Copy the records word for word from the line containing "For every named target in this 1440×720" through the line containing "2026年5月】 (314, 1703)", including both of those lines, and leave out the pictures.

Records for locating words and elements
** begin **
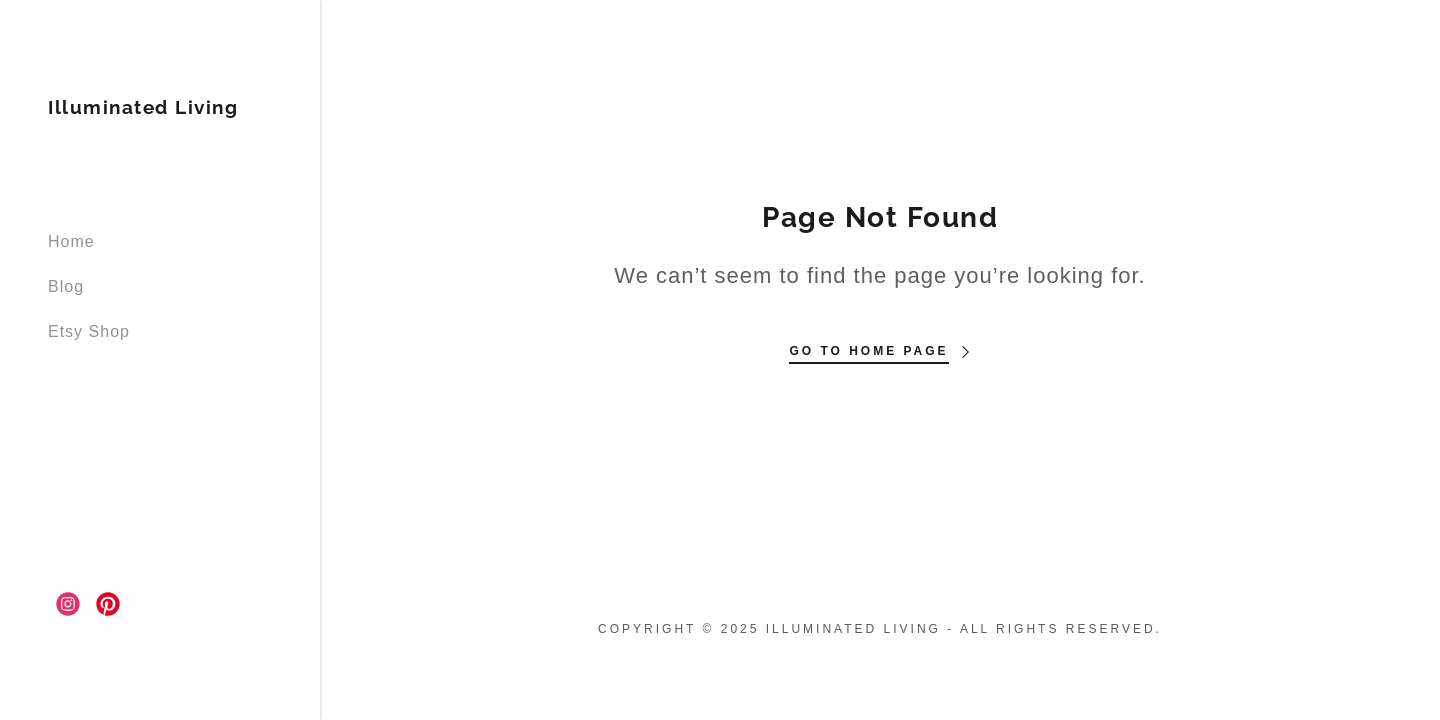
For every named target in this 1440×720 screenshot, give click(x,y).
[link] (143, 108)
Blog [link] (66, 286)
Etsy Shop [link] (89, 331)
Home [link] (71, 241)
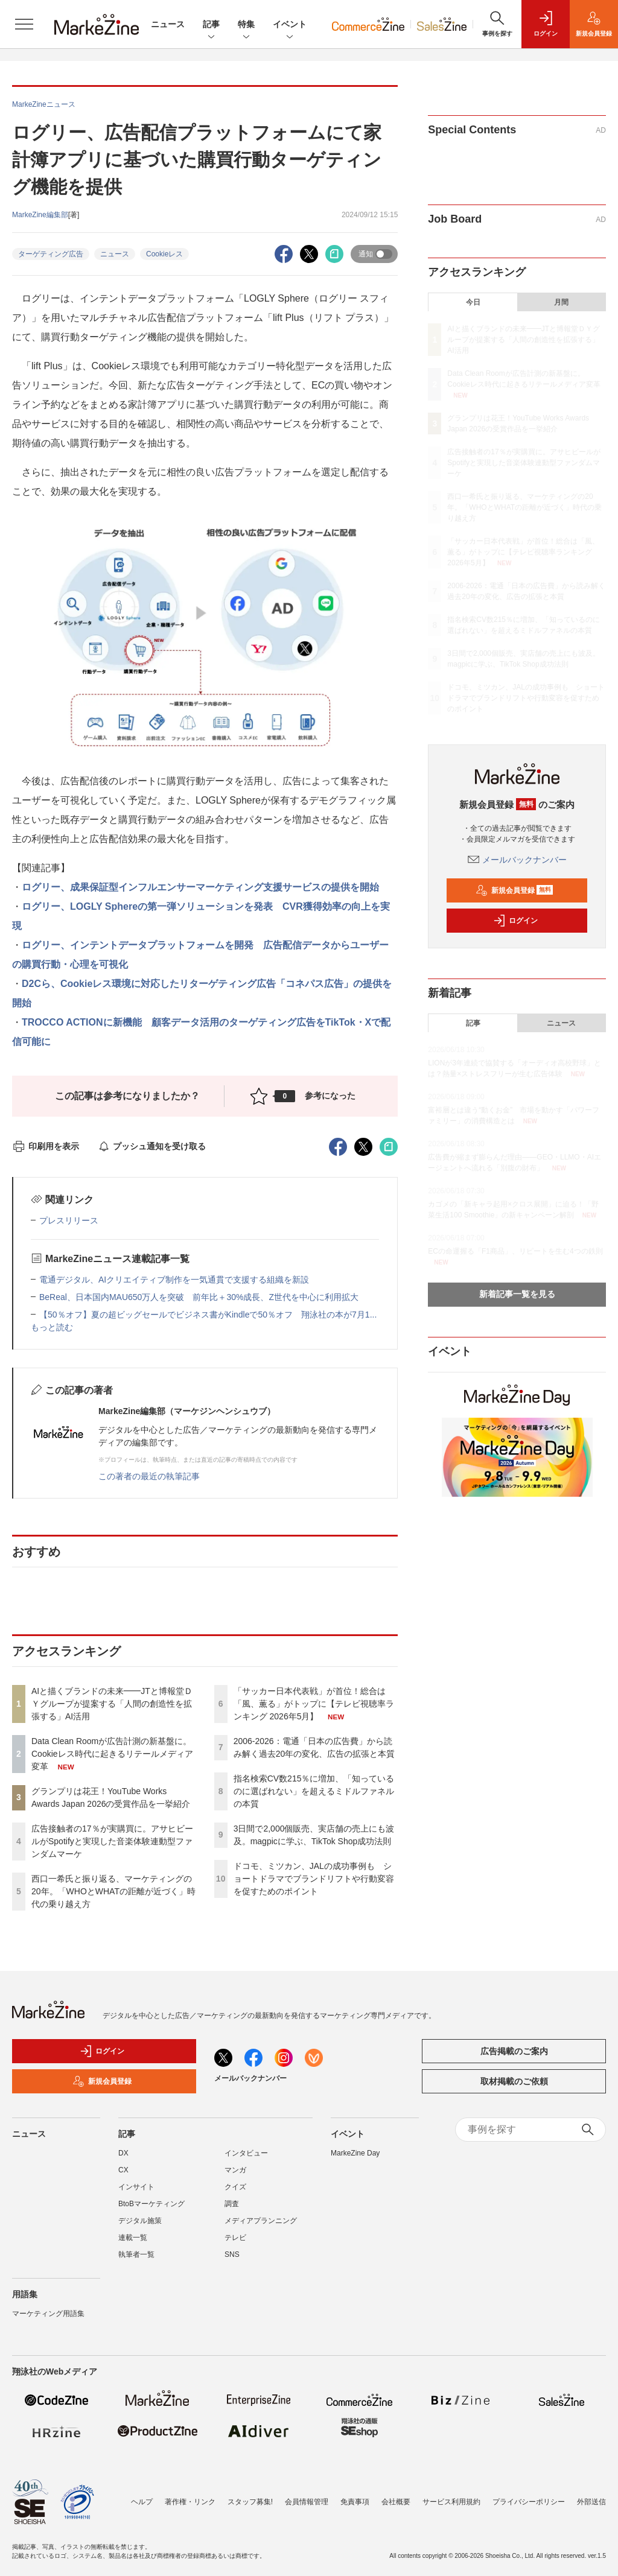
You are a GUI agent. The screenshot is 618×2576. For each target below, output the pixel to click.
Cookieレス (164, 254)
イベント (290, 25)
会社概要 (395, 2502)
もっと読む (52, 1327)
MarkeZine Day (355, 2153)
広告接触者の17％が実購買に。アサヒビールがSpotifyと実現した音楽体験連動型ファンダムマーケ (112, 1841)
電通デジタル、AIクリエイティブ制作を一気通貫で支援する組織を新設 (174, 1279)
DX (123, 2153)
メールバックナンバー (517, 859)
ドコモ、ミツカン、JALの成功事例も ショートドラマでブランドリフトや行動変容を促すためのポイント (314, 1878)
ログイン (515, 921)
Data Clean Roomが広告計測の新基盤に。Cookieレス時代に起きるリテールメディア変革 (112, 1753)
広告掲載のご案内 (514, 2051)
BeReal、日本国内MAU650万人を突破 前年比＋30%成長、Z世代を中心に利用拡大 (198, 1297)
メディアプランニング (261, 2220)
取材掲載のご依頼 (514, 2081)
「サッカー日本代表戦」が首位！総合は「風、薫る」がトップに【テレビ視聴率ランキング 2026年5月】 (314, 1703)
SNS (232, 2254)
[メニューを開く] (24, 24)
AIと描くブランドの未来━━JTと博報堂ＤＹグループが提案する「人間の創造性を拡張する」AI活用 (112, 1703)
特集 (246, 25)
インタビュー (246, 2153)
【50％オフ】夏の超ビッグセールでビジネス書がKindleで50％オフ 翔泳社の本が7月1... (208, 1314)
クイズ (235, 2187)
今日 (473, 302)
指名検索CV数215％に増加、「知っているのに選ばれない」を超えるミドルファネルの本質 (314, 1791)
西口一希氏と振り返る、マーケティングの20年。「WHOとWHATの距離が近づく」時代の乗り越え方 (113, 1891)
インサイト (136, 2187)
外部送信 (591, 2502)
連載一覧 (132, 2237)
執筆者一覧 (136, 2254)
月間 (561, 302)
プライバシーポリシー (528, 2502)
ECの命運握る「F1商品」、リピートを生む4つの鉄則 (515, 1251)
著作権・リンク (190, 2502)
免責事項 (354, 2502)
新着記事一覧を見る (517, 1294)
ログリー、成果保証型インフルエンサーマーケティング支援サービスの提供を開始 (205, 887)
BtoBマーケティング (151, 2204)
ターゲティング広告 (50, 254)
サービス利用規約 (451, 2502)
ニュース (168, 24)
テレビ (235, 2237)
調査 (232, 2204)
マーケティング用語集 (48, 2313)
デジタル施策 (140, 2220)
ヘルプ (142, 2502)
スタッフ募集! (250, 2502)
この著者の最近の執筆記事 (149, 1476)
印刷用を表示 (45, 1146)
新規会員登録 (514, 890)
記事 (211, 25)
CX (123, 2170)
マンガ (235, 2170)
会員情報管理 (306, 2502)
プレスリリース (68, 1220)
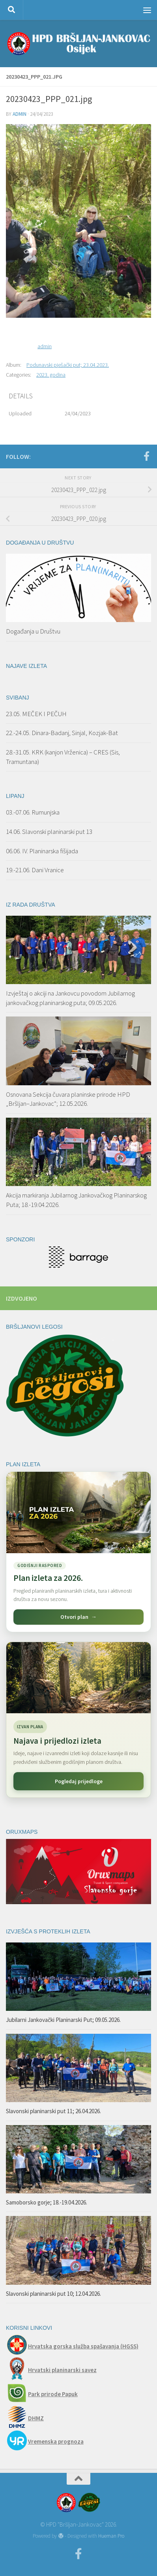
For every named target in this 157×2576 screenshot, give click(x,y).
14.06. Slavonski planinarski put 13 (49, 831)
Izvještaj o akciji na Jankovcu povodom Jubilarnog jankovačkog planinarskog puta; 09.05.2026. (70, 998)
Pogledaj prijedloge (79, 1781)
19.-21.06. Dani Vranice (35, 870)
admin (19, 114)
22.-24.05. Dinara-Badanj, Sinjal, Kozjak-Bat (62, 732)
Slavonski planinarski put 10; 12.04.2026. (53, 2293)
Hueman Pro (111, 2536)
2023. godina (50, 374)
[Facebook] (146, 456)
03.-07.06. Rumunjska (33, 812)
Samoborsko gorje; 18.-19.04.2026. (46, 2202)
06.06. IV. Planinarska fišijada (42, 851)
** end **
** begin **
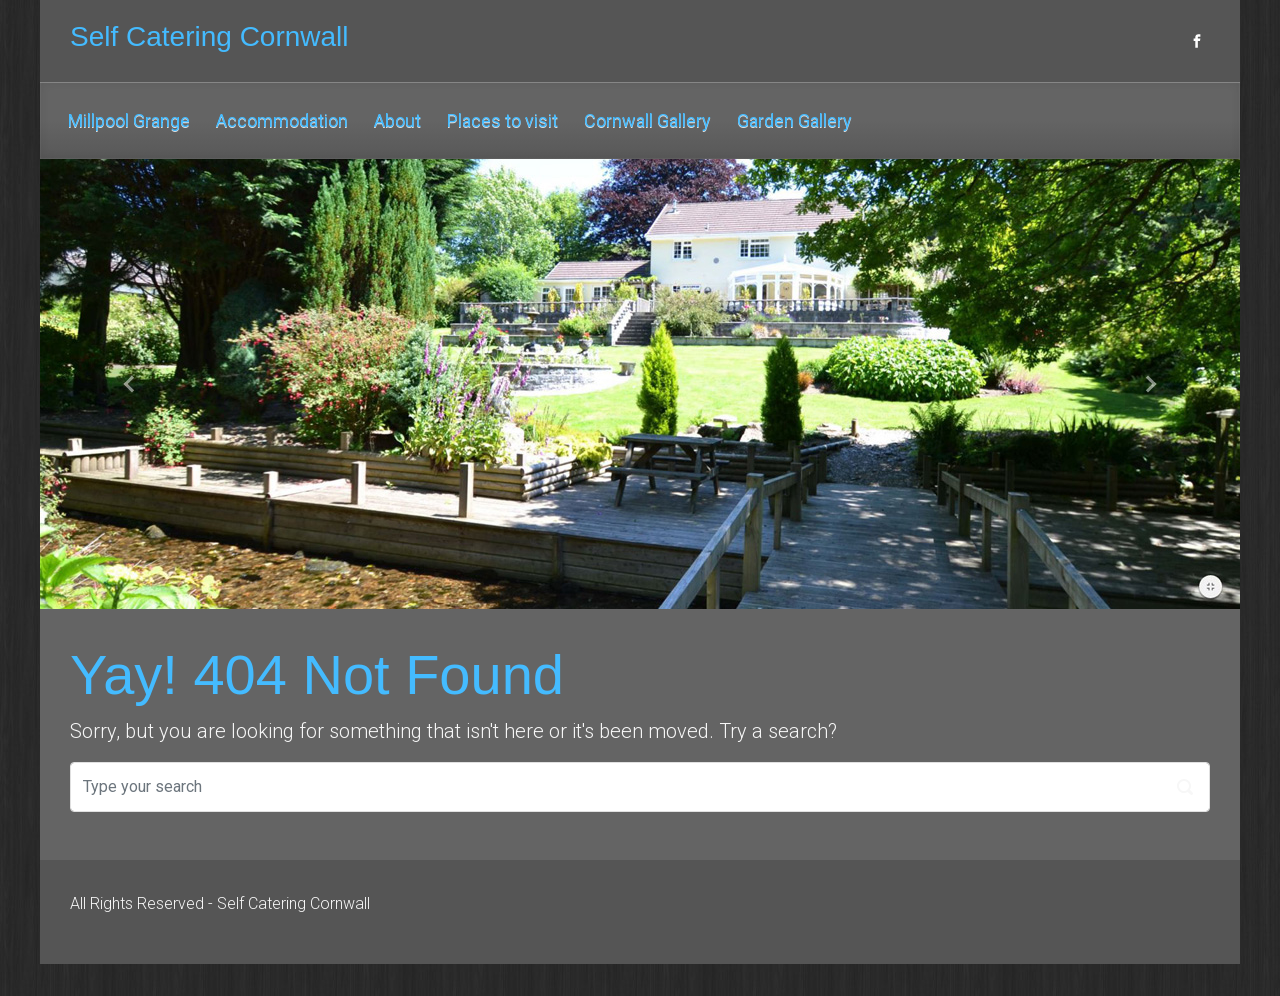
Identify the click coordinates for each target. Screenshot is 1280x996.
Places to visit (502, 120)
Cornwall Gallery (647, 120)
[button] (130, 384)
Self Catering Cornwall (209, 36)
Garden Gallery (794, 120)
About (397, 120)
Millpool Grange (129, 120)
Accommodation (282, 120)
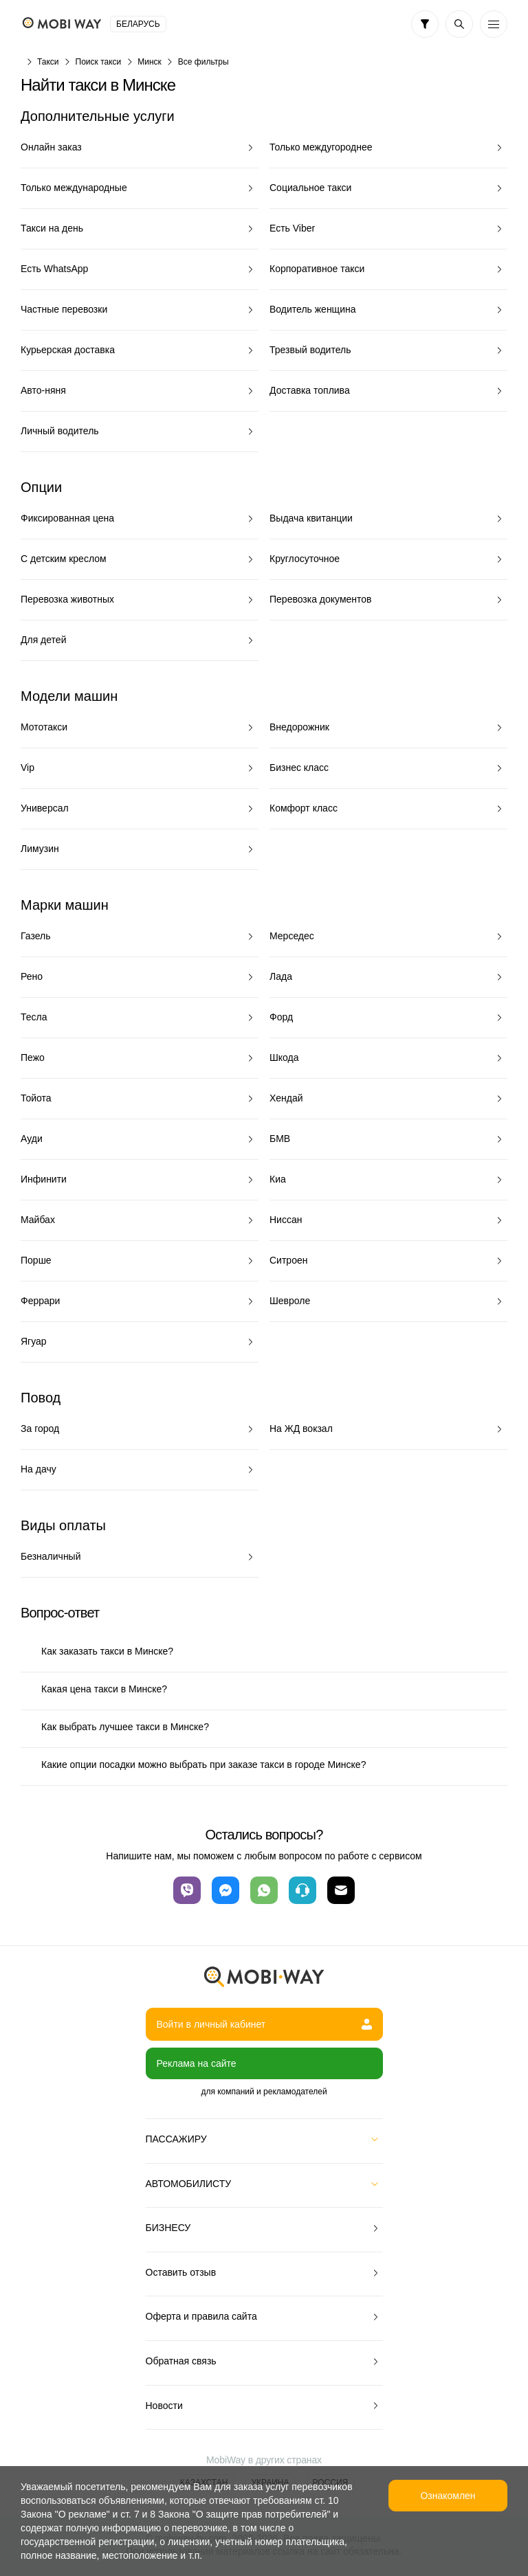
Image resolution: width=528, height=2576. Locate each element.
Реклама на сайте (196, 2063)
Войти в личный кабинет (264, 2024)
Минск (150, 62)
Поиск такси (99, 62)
** end **
The reply:
For every named target in this 1440×720 screenshot, give click(x,y).
[link] (143, 108)
Blog [link] (66, 286)
Etsy Shop [link] (89, 331)
Home [link] (71, 241)
You are a GUI agent. The screenshot is 618×2576. For each target below, output the pixel to click.
Cookieレス (164, 254)
イベント (290, 25)
会社概要 (395, 2502)
もっと読む (52, 1327)
MarkeZine Day (355, 2153)
広告接触者の17％が実購買に。アサヒビールがSpotifyと実現した音楽体験連動型ファンダムマーケ (112, 1841)
電通デジタル、AIクリエイティブ制作を一気通貫で支援する組織を新設 (174, 1279)
DX (123, 2153)
メールバックナンバー (517, 859)
ドコモ、ミツカン、JALの成功事例も ショートドラマでブランドリフトや行動変容を促すためのポイント (314, 1878)
ログイン (515, 921)
Data Clean Roomが広告計測の新基盤に。Cookieレス時代に起きるリテールメディア変革 (112, 1753)
広告掲載のご案内 (514, 2051)
BeReal、日本国内MAU650万人を突破 前年比＋30%成長、Z世代を中心に利用拡大 (198, 1297)
メディアプランニング (261, 2220)
取材掲載のご依頼 (514, 2081)
「サッカー日本代表戦」が首位！総合は「風、薫る」がトップに【テレビ視聴率ランキング 2026年5月】 (314, 1703)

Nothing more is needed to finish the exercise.